Pick out every line in the rows below that contains the string "field". Case counts.

↓↓↓

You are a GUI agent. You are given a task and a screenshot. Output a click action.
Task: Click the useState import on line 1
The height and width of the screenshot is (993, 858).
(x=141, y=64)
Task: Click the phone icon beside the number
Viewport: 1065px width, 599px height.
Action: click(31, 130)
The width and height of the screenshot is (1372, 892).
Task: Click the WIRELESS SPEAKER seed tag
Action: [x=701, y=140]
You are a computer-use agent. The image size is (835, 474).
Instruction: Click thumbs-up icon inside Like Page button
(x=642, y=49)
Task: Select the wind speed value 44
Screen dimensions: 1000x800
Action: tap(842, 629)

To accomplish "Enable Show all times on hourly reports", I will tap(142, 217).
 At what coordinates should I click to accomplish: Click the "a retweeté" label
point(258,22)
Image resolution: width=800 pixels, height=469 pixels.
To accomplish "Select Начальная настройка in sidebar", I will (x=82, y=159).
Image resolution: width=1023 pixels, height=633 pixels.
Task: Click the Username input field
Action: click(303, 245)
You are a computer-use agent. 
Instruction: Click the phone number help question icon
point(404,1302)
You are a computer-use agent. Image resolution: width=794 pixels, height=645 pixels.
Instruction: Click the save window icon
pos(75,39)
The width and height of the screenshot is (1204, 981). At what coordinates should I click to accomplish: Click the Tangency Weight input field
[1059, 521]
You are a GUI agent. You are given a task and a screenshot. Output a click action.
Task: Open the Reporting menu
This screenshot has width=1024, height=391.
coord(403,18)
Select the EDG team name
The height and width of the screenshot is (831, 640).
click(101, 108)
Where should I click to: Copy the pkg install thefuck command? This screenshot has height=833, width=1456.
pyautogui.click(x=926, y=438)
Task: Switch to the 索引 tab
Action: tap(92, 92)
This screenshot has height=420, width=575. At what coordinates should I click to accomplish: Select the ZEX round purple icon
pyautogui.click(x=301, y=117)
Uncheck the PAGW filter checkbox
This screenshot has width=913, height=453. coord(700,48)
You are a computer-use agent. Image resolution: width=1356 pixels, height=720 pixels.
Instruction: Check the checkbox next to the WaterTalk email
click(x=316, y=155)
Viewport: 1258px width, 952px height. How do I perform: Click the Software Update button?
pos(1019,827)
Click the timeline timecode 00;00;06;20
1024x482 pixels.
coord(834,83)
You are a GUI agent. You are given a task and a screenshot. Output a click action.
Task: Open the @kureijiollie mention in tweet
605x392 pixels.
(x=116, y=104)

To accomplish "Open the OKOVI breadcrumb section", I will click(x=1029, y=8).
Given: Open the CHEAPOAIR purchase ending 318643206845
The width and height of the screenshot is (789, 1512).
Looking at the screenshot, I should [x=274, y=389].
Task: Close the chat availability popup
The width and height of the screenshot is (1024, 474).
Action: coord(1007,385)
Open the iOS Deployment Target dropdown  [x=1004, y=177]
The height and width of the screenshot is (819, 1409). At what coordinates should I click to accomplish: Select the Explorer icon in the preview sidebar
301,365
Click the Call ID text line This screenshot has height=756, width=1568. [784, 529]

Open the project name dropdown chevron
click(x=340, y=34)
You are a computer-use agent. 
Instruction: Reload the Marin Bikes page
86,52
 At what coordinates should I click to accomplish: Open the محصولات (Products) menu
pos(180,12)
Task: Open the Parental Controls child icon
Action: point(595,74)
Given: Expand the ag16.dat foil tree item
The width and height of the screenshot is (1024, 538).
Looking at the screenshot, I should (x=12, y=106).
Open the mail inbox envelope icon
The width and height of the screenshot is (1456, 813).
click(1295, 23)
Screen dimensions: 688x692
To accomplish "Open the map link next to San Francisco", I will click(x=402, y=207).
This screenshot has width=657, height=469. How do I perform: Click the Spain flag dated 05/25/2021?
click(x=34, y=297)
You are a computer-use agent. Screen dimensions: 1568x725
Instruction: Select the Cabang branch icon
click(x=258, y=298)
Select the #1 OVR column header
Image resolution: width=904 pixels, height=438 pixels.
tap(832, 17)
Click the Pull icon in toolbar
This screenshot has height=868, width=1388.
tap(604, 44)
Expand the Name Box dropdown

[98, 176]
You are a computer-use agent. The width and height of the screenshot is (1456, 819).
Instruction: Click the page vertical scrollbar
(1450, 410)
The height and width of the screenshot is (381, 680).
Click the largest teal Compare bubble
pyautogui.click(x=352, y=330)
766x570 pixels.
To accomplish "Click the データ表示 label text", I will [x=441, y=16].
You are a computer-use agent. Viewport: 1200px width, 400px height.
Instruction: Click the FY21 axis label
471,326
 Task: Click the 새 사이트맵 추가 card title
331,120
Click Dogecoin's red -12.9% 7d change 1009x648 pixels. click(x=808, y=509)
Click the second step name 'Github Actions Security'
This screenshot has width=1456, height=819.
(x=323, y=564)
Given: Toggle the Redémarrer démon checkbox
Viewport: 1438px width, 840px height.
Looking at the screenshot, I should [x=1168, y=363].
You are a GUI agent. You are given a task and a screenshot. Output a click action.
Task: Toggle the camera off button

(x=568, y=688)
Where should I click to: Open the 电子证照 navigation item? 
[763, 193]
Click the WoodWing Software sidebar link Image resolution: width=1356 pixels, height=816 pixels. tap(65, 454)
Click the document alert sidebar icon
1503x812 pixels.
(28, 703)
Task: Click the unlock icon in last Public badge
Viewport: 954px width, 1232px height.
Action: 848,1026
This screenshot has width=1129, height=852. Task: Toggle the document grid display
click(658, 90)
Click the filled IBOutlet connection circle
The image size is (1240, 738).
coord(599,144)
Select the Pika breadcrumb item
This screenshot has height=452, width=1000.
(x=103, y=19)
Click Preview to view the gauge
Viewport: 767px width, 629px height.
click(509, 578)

↑↑↑

[RESULT OF THE EXERCISE]
Task: Click the Username input field
The width and height of the screenshot is (1204, 981). At what coordinates should I click to accomplish: Click the Tangency Weight input field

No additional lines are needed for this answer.